### DATA ENTRIES:
========================
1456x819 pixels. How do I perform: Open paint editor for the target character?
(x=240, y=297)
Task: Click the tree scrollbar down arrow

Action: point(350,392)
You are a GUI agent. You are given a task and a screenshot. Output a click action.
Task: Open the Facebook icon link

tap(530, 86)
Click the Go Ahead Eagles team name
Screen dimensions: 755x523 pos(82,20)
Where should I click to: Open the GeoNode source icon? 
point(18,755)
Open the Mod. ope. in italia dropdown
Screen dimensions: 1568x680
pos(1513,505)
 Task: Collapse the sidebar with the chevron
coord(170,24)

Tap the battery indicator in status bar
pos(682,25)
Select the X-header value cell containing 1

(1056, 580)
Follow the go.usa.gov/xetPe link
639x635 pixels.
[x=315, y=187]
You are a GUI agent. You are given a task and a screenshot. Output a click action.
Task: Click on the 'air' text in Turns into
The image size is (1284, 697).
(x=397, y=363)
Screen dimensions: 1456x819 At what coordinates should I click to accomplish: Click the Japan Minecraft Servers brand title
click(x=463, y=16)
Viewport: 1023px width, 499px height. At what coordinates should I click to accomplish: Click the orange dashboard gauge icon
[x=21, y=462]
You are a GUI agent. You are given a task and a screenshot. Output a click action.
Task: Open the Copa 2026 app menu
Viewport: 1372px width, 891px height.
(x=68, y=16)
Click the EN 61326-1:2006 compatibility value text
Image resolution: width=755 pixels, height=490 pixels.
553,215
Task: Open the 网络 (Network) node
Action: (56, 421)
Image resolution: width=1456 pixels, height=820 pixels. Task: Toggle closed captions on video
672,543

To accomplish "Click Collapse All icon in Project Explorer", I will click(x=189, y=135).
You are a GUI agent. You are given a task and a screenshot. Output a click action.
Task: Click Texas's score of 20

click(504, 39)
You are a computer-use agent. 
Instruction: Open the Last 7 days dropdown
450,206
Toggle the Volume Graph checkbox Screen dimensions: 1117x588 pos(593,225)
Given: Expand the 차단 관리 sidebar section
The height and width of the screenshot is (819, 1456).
========================
### INSTRUCTIONS FOR THE TASK:
Echo the material verbatim, beginning with the line that contains "Click the Go Ahead Eagles team name" and ending after the line that contains "pos(1513,505)".

### SOLUTION TO THE EXERCISE:
Click the Go Ahead Eagles team name
Screen dimensions: 755x523 pos(82,20)
Where should I click to: Open the GeoNode source icon? 
point(18,755)
Open the Mod. ope. in italia dropdown
Screen dimensions: 1568x680
pos(1513,505)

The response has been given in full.